About

I'm a software engineer who works on game development part time. I teach game development (on gamedev.stackexchange.com and lynda.com). I'm always working on something, and I'll post updates here. Let me know if there's a game development topic you want to know more about, I probably know the answer, or at least where to get one.

Tuesday, May 14, 2013

The uphill physics push

I've been working on (and sometimes avoiding) physics improvements in AoG. I wanted to start turning on physics for more entities. I've had physics implemented for material blocks and the terrain for a while using the Bullet Physics library. Turning on physics for other entities showed me more issues with my physics that needed fixing and so the list of things to do grew.



One issue that showed up was ramps and stairs were not properly implemented in the terrain physics. After some drawn out attempts to get ramps and stairs working with my previous strategy. I found that my previous strategy for terrain physics wasn't cutting it. It was a bit too "hacky" to get consistent good results for terrain shapes that weren't cubes. So, I changed the terrain physics to use the BvhTriangleMeshShape in Bullet Physics. This has the benefit of using the same triangles that visually represent the terrain to also physically represent the terrain.

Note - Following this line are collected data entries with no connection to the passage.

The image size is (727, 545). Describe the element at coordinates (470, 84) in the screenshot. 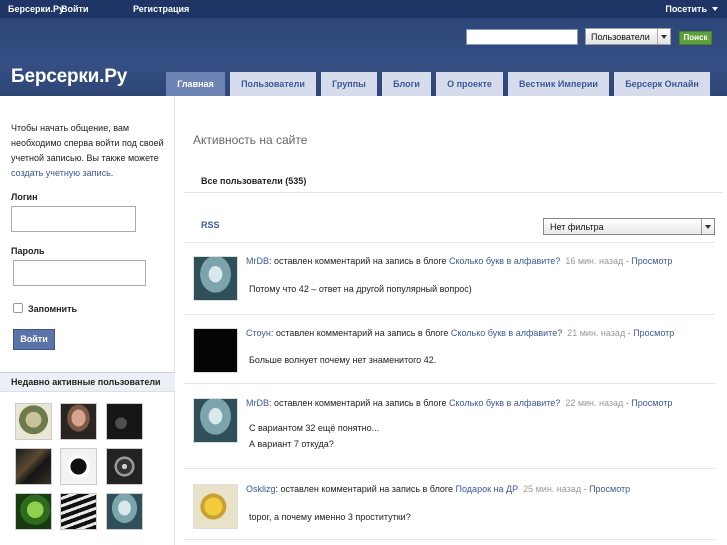

I see `tab-about: О проекте` at that location.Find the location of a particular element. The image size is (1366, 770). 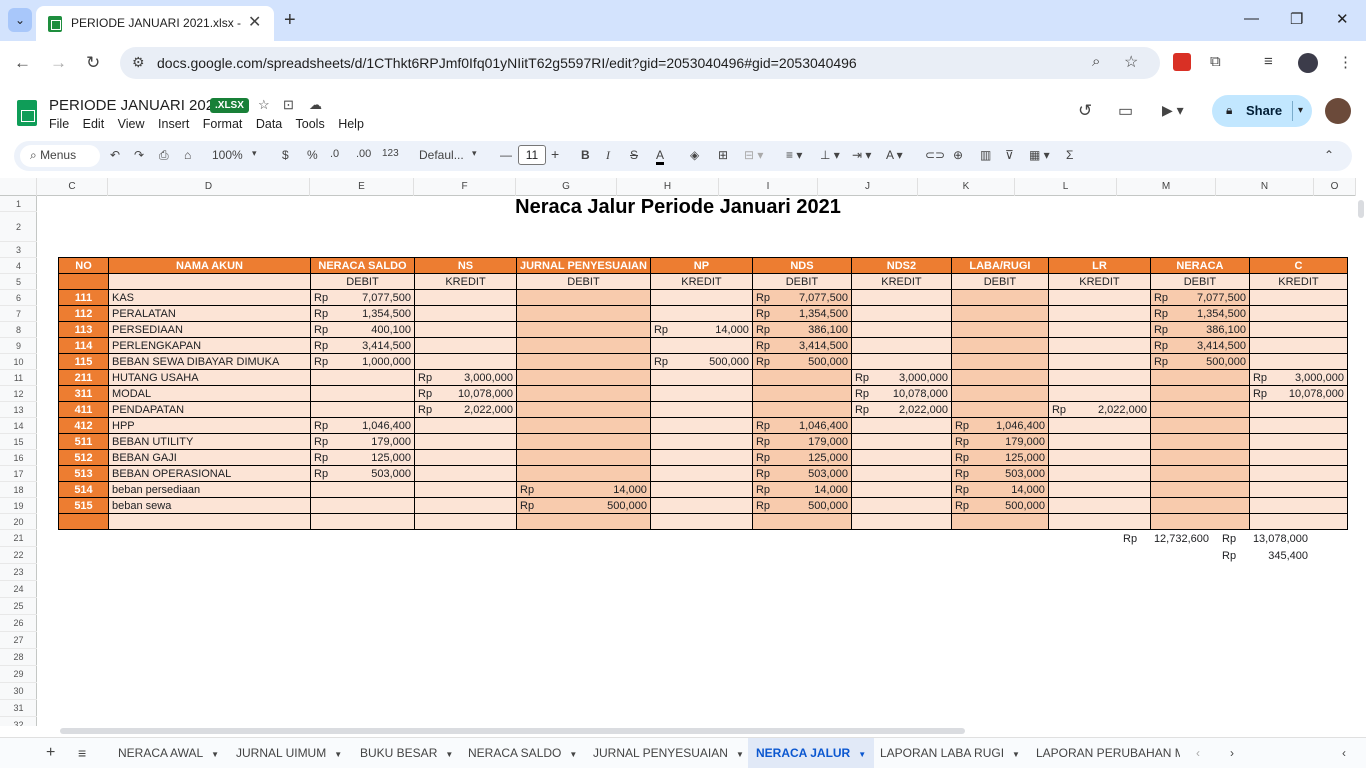

amount-cell: Rp 1,354,500 is located at coordinates (802, 314).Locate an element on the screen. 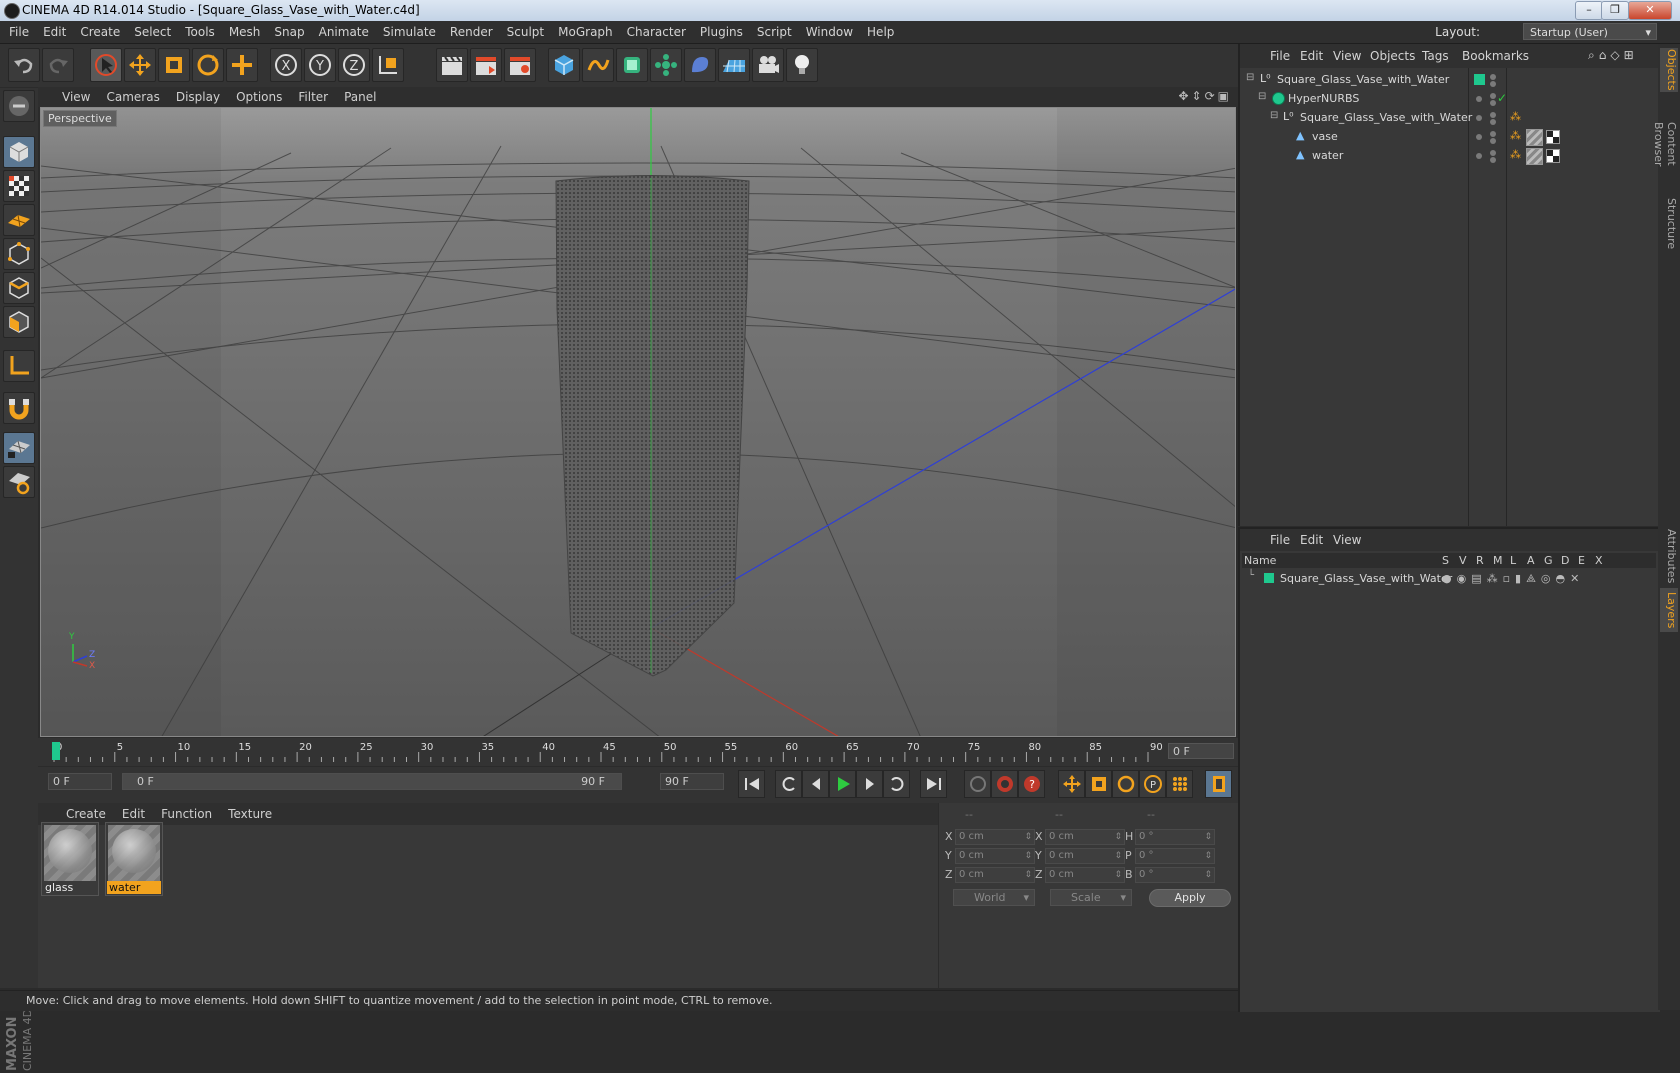  render-view-button is located at coordinates (452, 65).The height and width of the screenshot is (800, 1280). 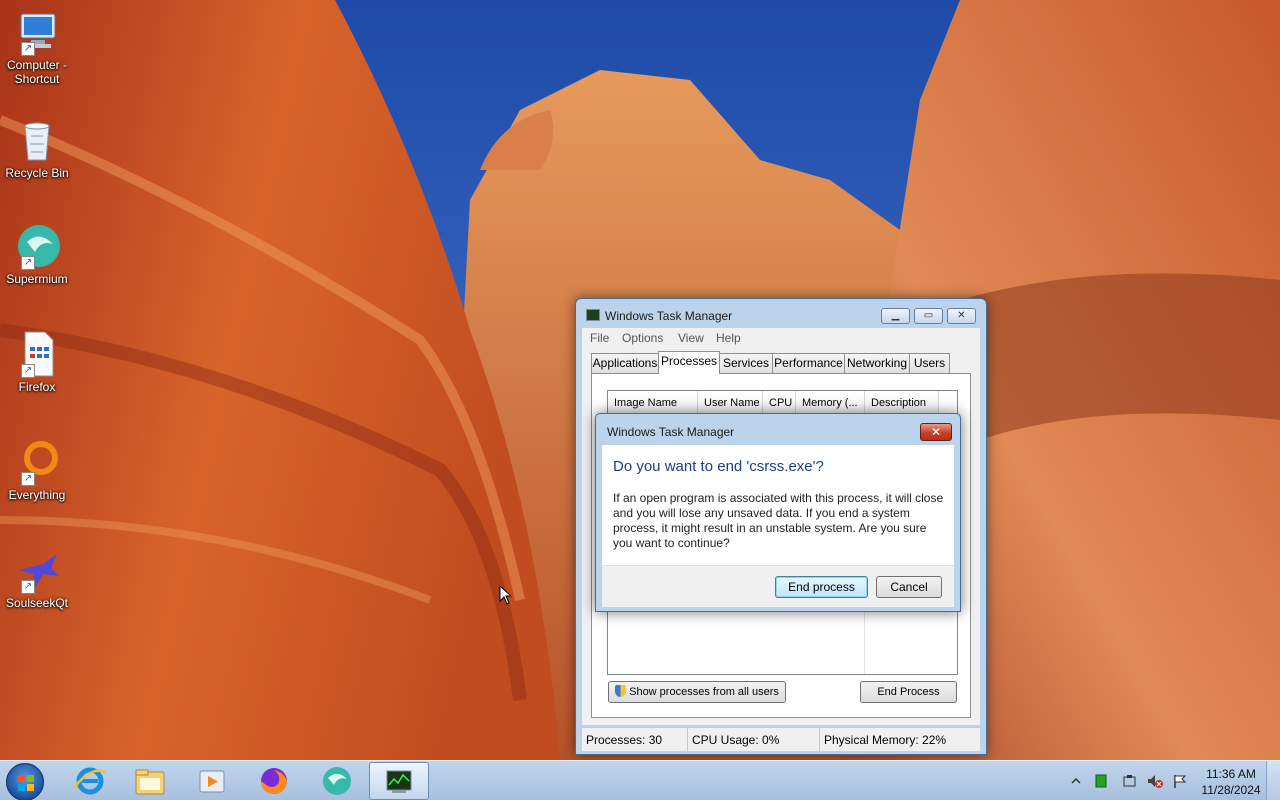 I want to click on desktop-icon-everything: ↗ Everything, so click(x=37, y=470).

The yellow triangles represent the physics shape. More details on the implementation of that over on the gamedev stackexchange.

Now that I had an accurate (and fast!) representation of the world in physics, I needed to implement some other features:

Collision filtering- I wanted Goblins to be able to pass through some entities, or the player will be left watching their Goblins bump into everything (which makes me think of Supreme Commander when you're trying to get your commander to run away from the approaching Spiderbot and he's just bumping into the engineers around him and now the Spiderbot's Heavy Microwave Laser is cooking your commander and nuclear explosion, gah!). Now Goblins can pass through each other but still collide with structures and terrain.

Soft collisions- I wanted Goblins to pass through each other, but I also wanted them to avoid each other. I don't want them all stopping in the same place and stacking up. This was kind of simple with collision filtering already implemented. Since collision filters still detect collisions but don't react, this was just doing some further filtering to react differently to some collisions. Now a small force is applied to entities that are soft colliding.

Ray casting- I use rays to cast out in front of entities when they're moving to detect objects in front of them. I can use these rays to get repel vectors for steering away from obstacles before running into them. The neat thing is the rays can use the same filtering information from above, so entities can hard steer away from objects they collide with, and soft steer away from soft collisions.

Along with new features I've been working on fixing weird physics bugs. Objects falling through the terrain, entities suddenly getting extreme velocity... regular stuff?

So progress continues. It's been a little slower lately since other things have come up. Such is the progress of a "in my free time" game I suppose. Thanks for reading.